Enfin, l’ingérence était nécessaire dans une société démocratique, selon le Gouvernement qui rappelle que les journalistes doivent respecter les droits des personnes mises en cause (Von Hannover c. Allemagne, no 59320/00, 24 juin 2004), ne pas franchir les bornes fixées aux fins d’une bonne administration de la justice et ne pas porter indûment atteinte à l’autorité du pouvoir judiciaire. Le Gouvernement relève qu’il s’agissait de la publication de notes confidentielles dont certaines étaient des échanges entre client et avocat, dans un article hors de propos avec un quelconque débat judiciaire puisqu’il ne critiquait pas l’impartialité et le professionnalisme de la juge, mais uniquement sa personnalité. Il s’agissait par ailleurs d’une mesure limitée dans le temps et l’Etat a évité de recourir à des actions et mesures pénales, comme il en avait la possibilité par ailleurs. Enfin, la juge avait aussi saisi la juridiction de fond d’une action en responsabilité de l’auteur de l’article et les requérants pouvaient saisir les juridictions du fond pour faire valoir que d’autres mesures auraient suffi pour atteindre le but recherché ou pour contester leur responsabilité civile.
La Cour a procédé à un examen préliminaire des arguments des parties.
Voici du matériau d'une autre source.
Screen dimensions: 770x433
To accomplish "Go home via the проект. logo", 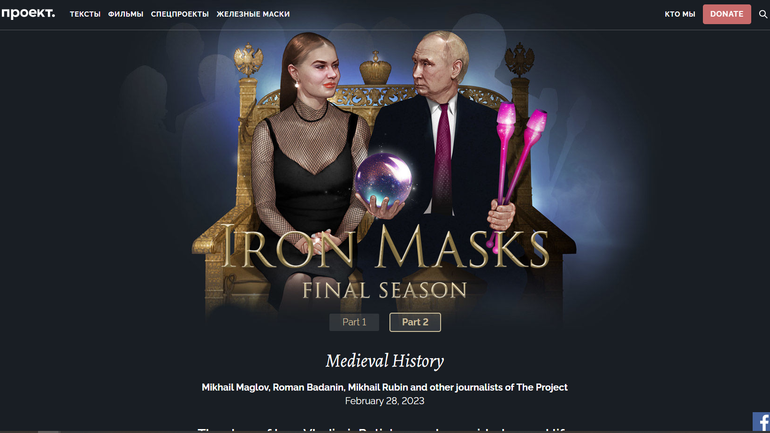I will coord(28,14).

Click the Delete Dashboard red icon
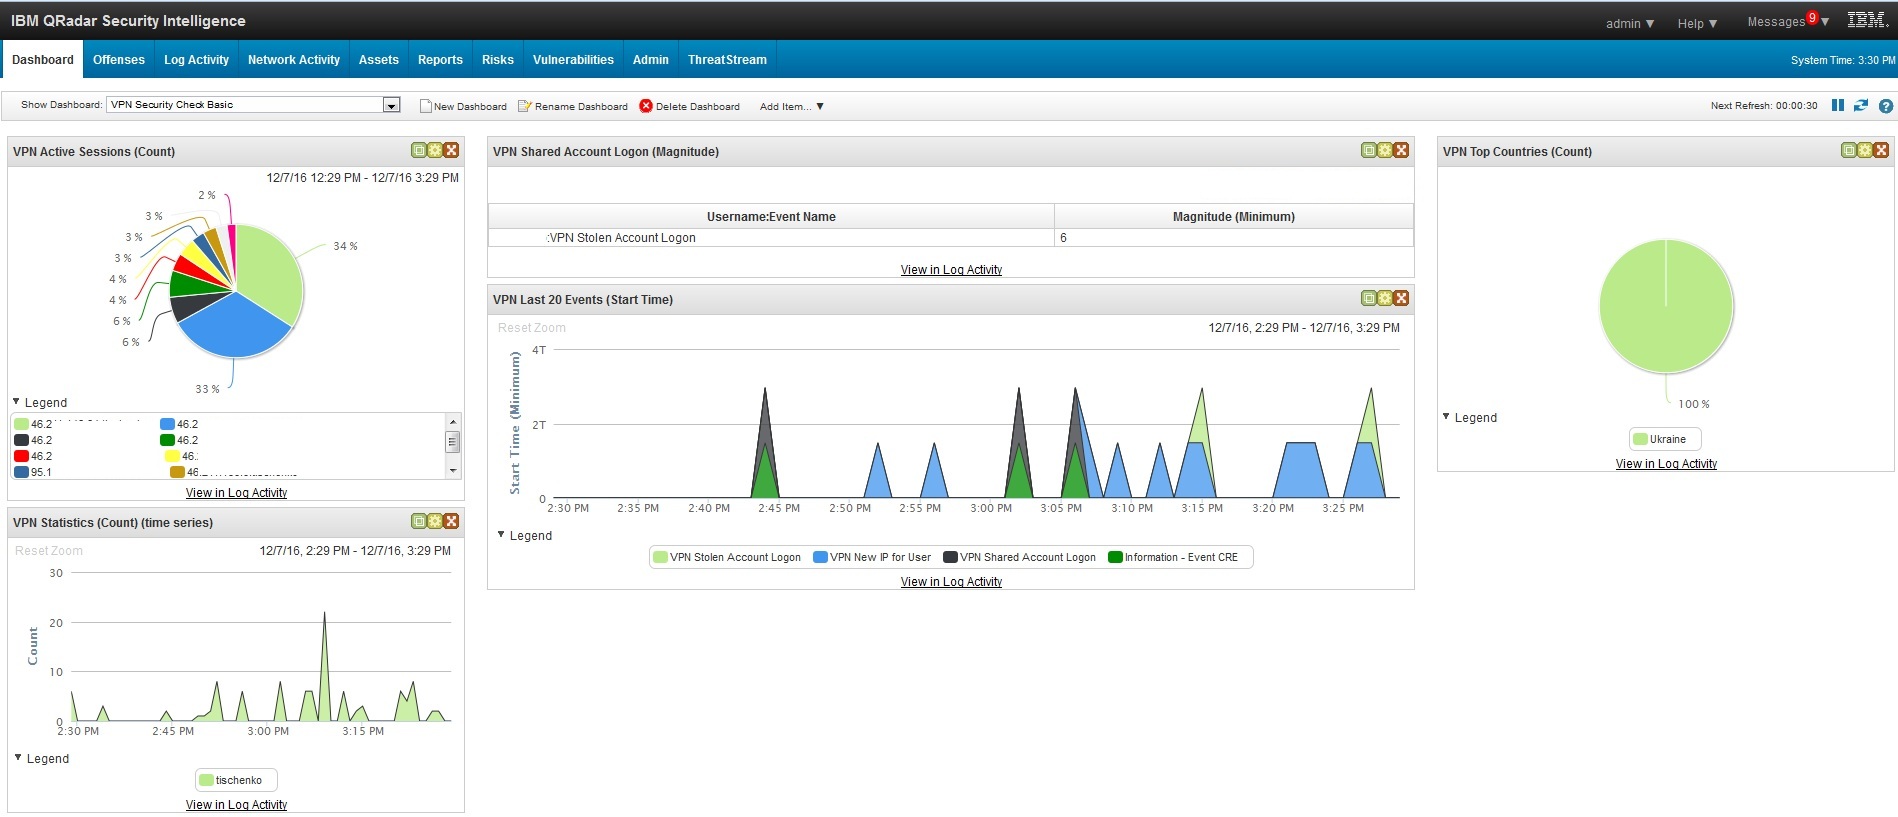point(646,106)
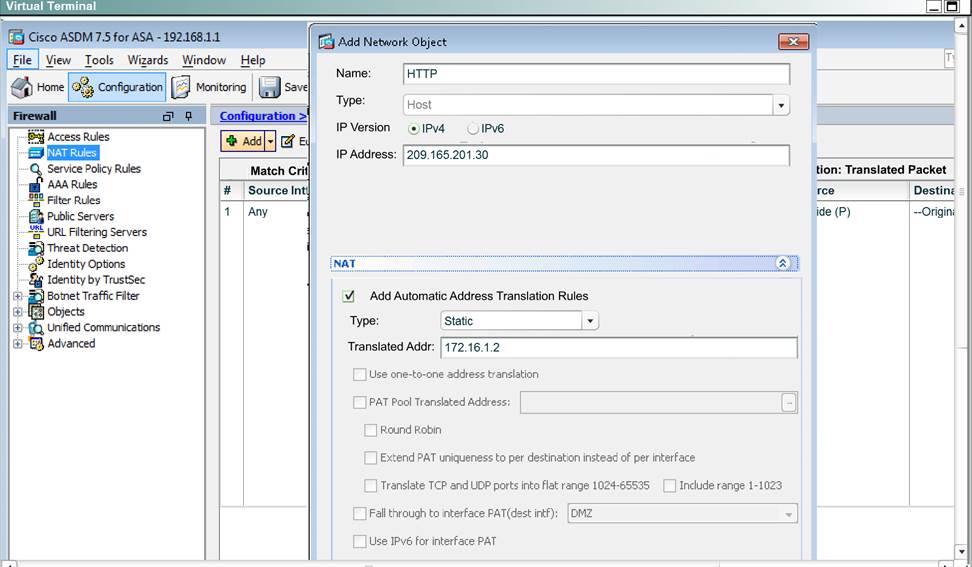Open Public Servers in Firewall panel
This screenshot has width=972, height=567.
[x=80, y=216]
Elle estime que ce grief pose des questions de droit et de fait complexes qui ne peuvent être résolues à ce stade de l’examen, mais nécessitent un examen au fond. Il s’ensuit que ce grief ne saurait être déclaré manifestement mal fondé, au sens de l’article 35 § 3 de la Convention.
2. Les requérants font aussi valoir que la mesure incriminée viole également l’article 53 de la Convention, en ce qu’elle est en contrariété avec l’article 25 de la Constitution belge, qui organise un régime plus protecteur que celui de l’article 10 de la Convention et dont l’application aurait dû être garantie par l’article 53 de la Convention. Cette disposition est ainsi libellée :
« Aucune des dispositions de la présente Convention ne sera interprétée comme limitant ou portant atteinte aux droits de l’homme et aux libertés fondamentales qui pourraient être reconnus conformément aux lois de toute Partie contractante ou à toute autre Convention à laquelle cette Partie contractante est partie. »
La Cour constate que ce grief est intimement lié à celui formulé sous l’article 10 de la Convention, de sorte qu’il doit en suivre le même sort. Il s’ensuit que ce grief ne saurait être déclaré manifestement mal fondé, au sens de l’article 35 § 3 de la Convention. Aucun autre motif d’irrecevabilité n’a été relevé.
Par ces motifs, la Cour, à l’unanimité,
Déclare la requête recevable, tous moyens de fond réservés.